Кто занимается этим в Украине?


----------



## KLEZMER (15 Фев 2013)

не надо паяльником. Я в Украине, в Одессе. Сверлить инструмент было жалко. Подзвучку оформили так: через магазин МУЗТАНГ заказал 3-микрофона МИПРО (цена одного 500 грн.) и 2-блока АКГ (цена одного 650 грн.). Размер микрофона - примерно как семечка от подсолнуха, размер блока -чуть болше пачки сигарет. ! В один блок включается два микрофона (на блоке регулятор уровня громкости каждого) и выход на обычный разьем ХЛР.
1. Установка - с правой руки - снял крышку (декоративную) разместил два микрофона (аккуратно прикрутил их проволокой на равном расстоянии от верха и от низа -с учетом чтобы они перекрывали всю клавиатуру), провода вывел наверх - закрыл крышку, провода аккуратно легли на лямку ремня (закрепил их проволокой в нескольких местах, лишние смотал в кружок и тоже закрепил проволокой) в итоге имеем на правом плечевом ремне два штекера. Думаем как лучше разместить на правом плечевом ремне модуль АКГ, включаем в него 2 штекера и в дальнейшем подключаем провод на микшерный пульт.
2. Установка левой руки. - не стал заводить микрофон под корпус, просто размещаю его не ремне (басовом) внизу. При необходимость можно засунуть и в корпус так же как с правой рукой.
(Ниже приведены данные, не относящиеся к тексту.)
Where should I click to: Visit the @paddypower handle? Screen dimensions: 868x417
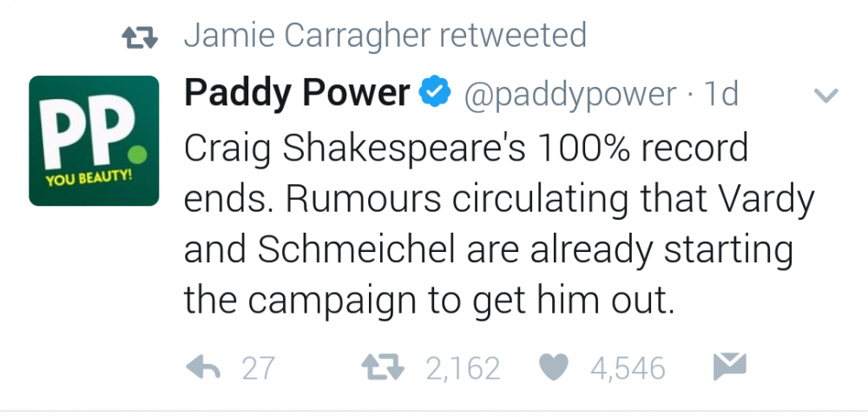570,96
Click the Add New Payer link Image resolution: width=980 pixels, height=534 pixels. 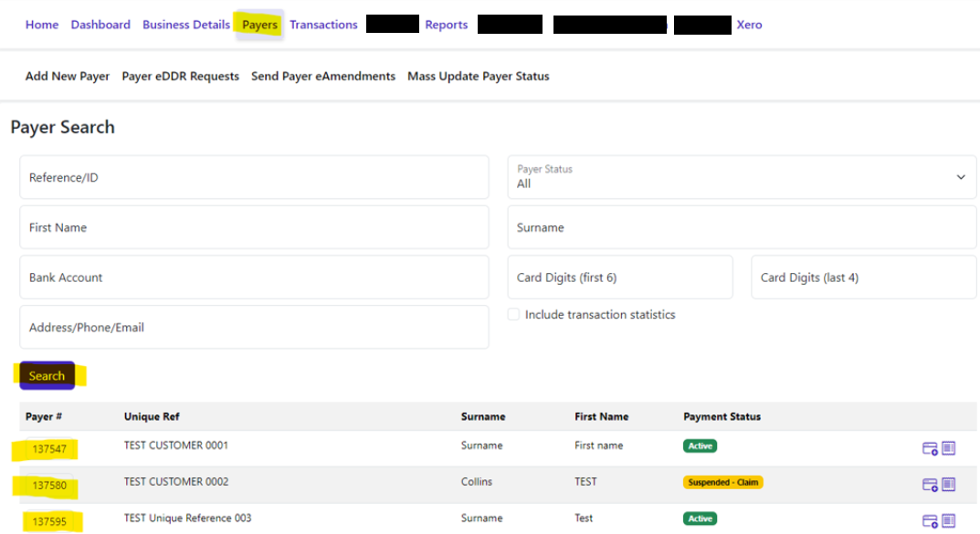68,77
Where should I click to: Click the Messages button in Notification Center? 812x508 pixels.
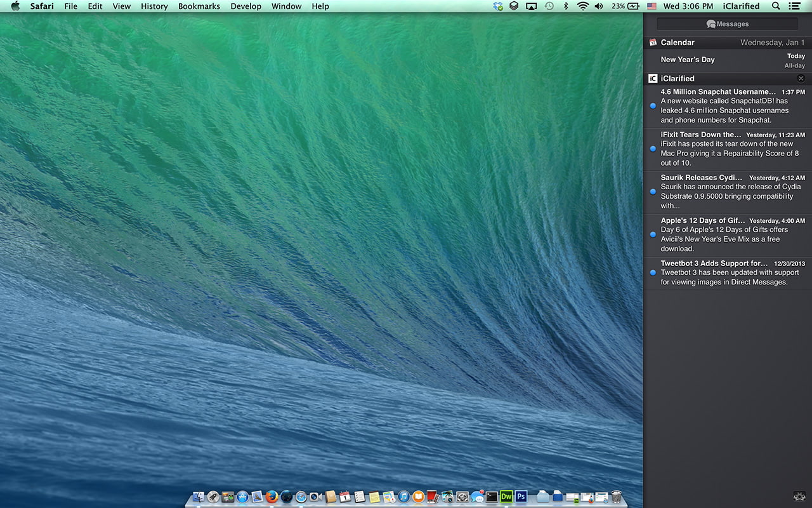(727, 24)
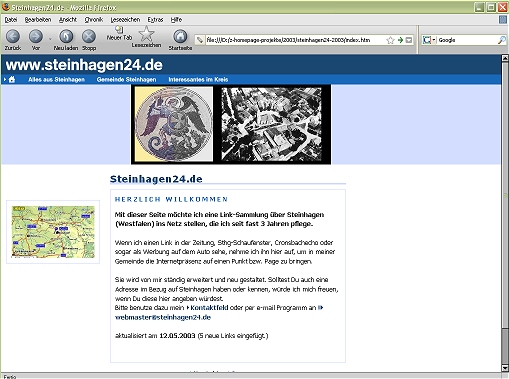This screenshot has height=379, width=509.
Task: Expand the back/forward history dropdown arrow
Action: 50,39
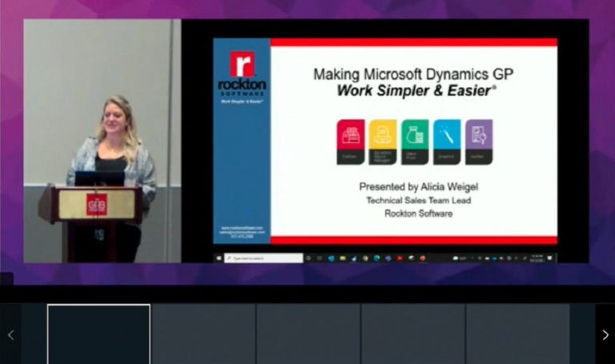Select the second thumbnail in the strip
Viewport: 615px width, 364px height.
tap(203, 334)
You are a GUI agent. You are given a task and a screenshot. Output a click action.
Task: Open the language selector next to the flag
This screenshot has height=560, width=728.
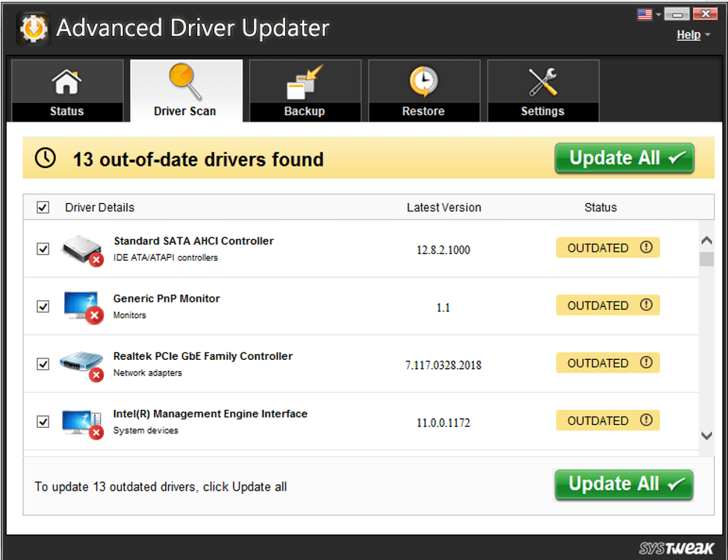coord(660,13)
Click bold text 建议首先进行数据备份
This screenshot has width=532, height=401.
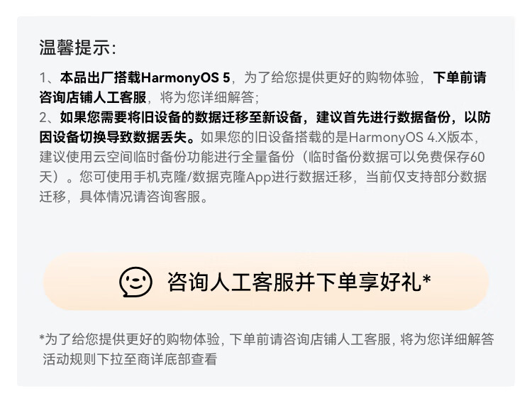pos(383,118)
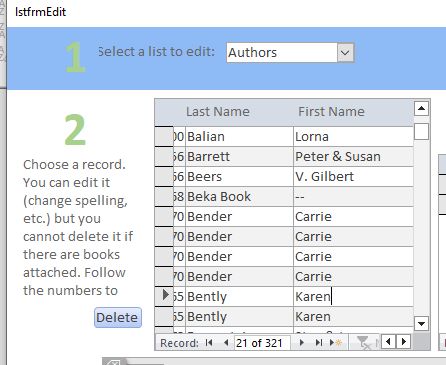This screenshot has height=365, width=446.
Task: Select the Beka Book row selector
Action: [x=164, y=196]
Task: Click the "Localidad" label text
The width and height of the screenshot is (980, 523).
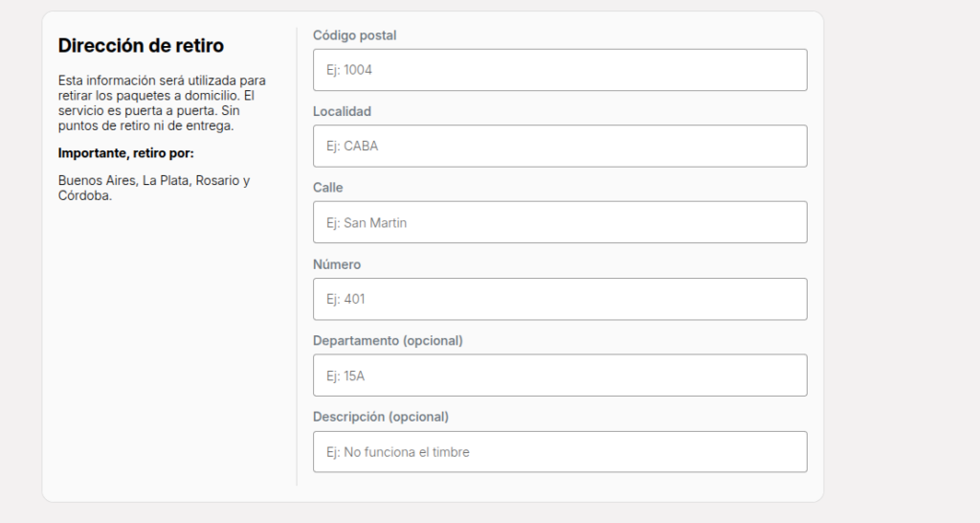Action: coord(342,111)
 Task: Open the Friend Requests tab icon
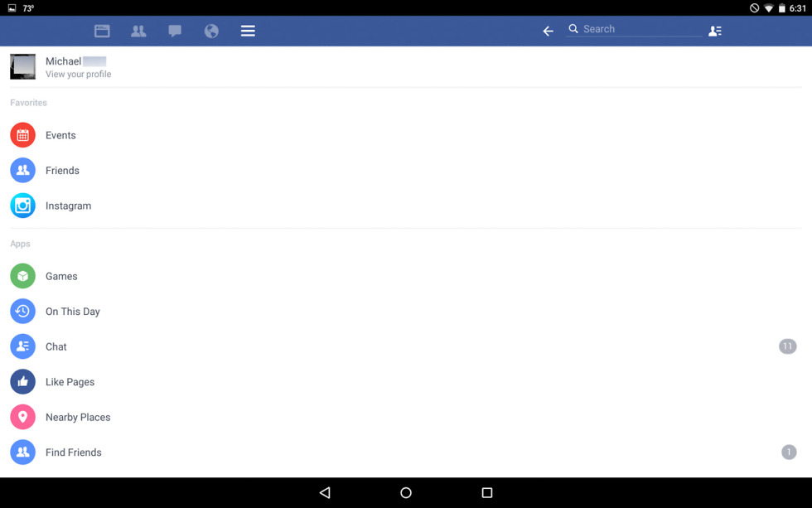[x=138, y=31]
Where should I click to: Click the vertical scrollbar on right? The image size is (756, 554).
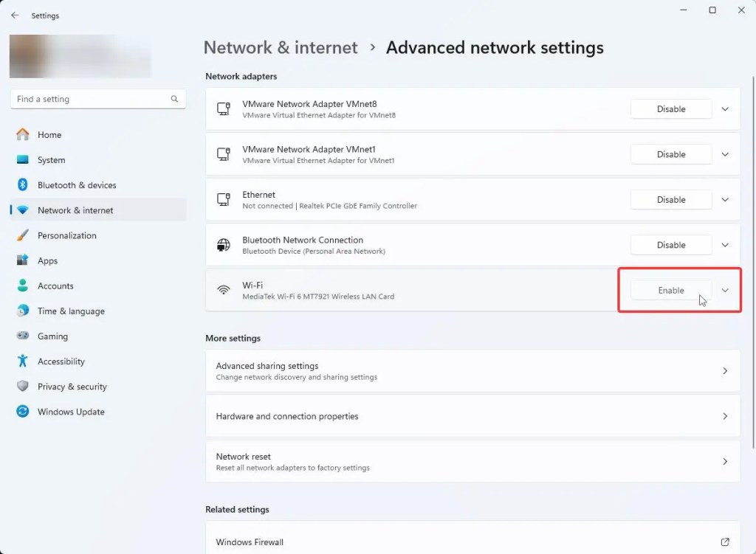pos(753,263)

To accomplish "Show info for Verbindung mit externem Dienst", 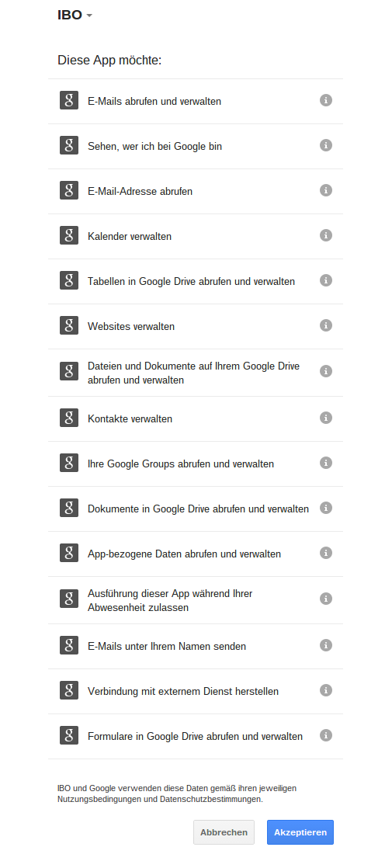I will pyautogui.click(x=326, y=690).
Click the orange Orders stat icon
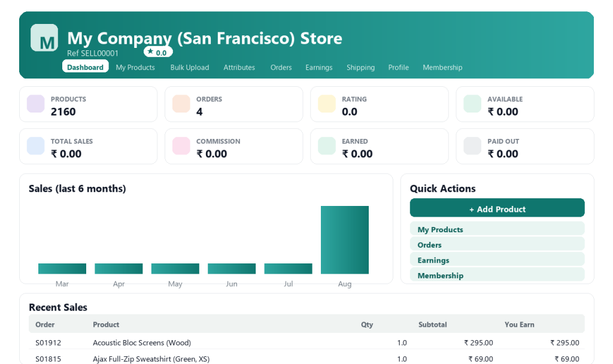 181,104
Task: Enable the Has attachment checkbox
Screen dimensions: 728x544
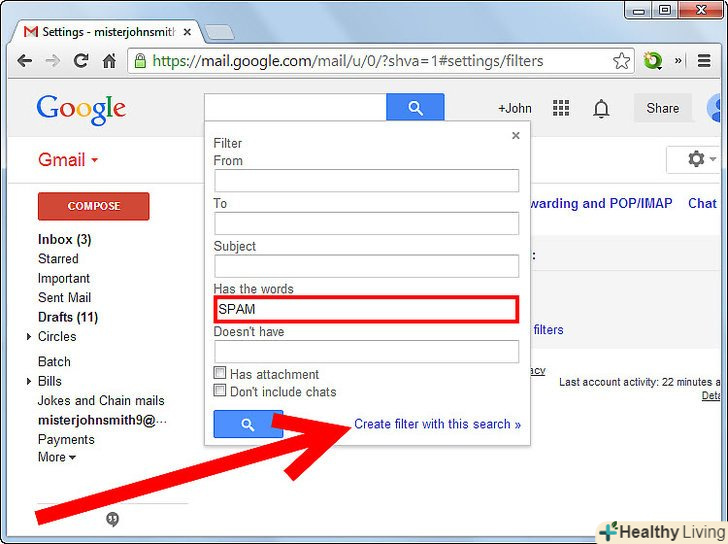Action: (220, 373)
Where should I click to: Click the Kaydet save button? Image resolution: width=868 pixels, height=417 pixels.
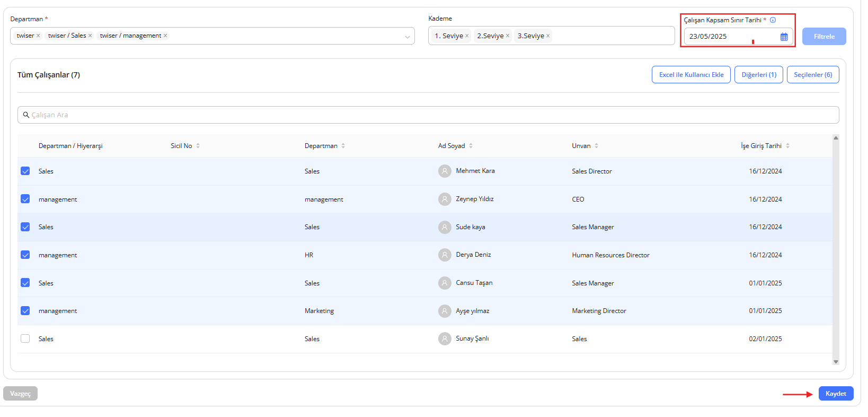[835, 394]

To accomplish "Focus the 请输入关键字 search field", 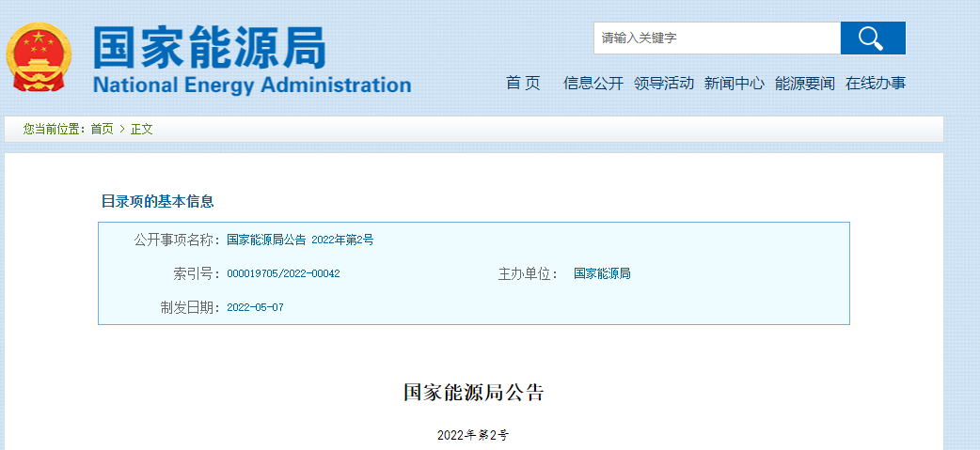I will [x=717, y=39].
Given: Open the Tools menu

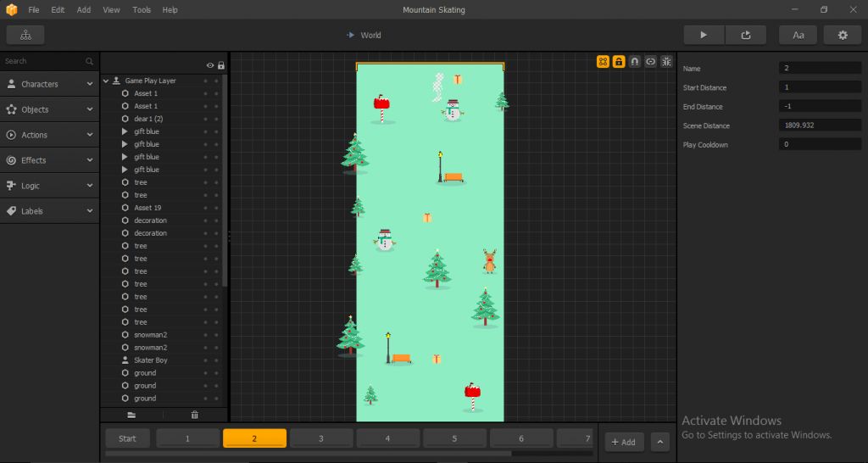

Затем провод от микрофона включается в блок АКГ который висит на левом плечевом ремне.
*** Из замечаний по такой системе. можно было обойтись 2-мя микрофонами (левая и права рука) и 1-блоком. Из неудобства - провод с левой руки всегда свисает (иначе никак, мех ведь растягивается а блок АКГ висит на плечевом ремне неподвижно. С правой рукой проблем нет.***Как вариант, (при 1-микрофон на правую и 1-на левую) можно приобрести два блока для беспроводных микрофонов, тогда один блок поставить на (басовый) ремень внизу -или вверху и к нему подключить левый микрофон (чтобы не болтался провод. С правой рукой без проблем, ставим беспроводной блок на плечевой ремень и подключаемся к нему.
Очень долго искал систему подзвучки, пока по цене то что сделал оптимальное соотношение цена-качество звука. Микрофоны МИПРО это точная копия микрофона Баердинамик, абсолютно идентично внешне и по упаковке, есть небольшая разница в частотных характеристиках но она незначительная. Баердинамик лучше берет высокие частоты (мы приобрели такой для скрипки), стоимость 1500 грн, попробовав МИПРО решили что для аккордеона его больше чем достаточно. 
Пользуюсь системой уже больше двух лет - всё отлично на любых площадках. Всё таки лучше использовать два блока АКГ чтобы иметь возможность отдельно выстроить звук и частотку для левой и правой руки.
если надо скину фото и точное название микрофонов и блоков, скажите куда.


----------



## qwark (15 Фев 2015)

Подскажите, где в Москве могут установить миди ?


----------



## vev (16 Фев 2015)

*Здесь, вроде, ставят*


----------